Outlier, meanwhile, isn't the first company to develop general education courses for which students can receive college credit. StraighterLine is a 10-year-old company that offers such courses to students online in exchange for $59 per class along with a $99 monthly subscription.
"The early adopters of just about anything in this space tend to be the adult-serving online colleges, whether that's new pricing strategies, partnerships (or) pricing models."
Burck Smith
CEO, StraighterLine
Many of the roughly 130 institutions that have agreed to award credit for the classes — including Western Governors and Capella universities — focus on nontraditional students. The company says it enrolled around 33,000 students in the last year.
"The early adopters of just about anything in this space tend to be the adult-serving online colleges, whether that's new pricing strategies, partnerships (or) pricing models," StraighterLine CEO Burck Smith said in an interview with Education Dive.
However, gaining wider acceptance in higher ed will be critical to the success of efforts such as Outlier's and EdX's, which rely on being able to reach scale.
Colleges with strong brands may be hesitant to join course-sharing networks out of a fear that they will harm their reputations, said Phil Hill, an ed tech consultant with the firm MindWires Consulting, in an interview with Education Dive.

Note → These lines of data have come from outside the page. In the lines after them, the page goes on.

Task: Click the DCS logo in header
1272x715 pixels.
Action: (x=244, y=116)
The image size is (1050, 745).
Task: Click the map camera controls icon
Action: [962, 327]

But working with established institutions can lend credibility to alternative education providers. Outlier's Rasmussen told Education Dive last year that having U of Pittsburgh as a partner will help it build its own reputation and increase the chance other colleges accept the credits. And EdX is known to offer courses developed by selective institutions, such as Harvard University and New York University.
However, big universities may not want to risk losing the revenue they receive for large lecture classes, which often subsidize smaller courses. There's also the long-running fear that alternative education providers will, or are at least trying to, replace traditional higher ed institutions.
But so far, that's not what's happening, Smith said.
"You're seeing a mixing of the two business models, (and) traditional institutions integrate with nontraditional providers to be able to provide the best of both worlds to students."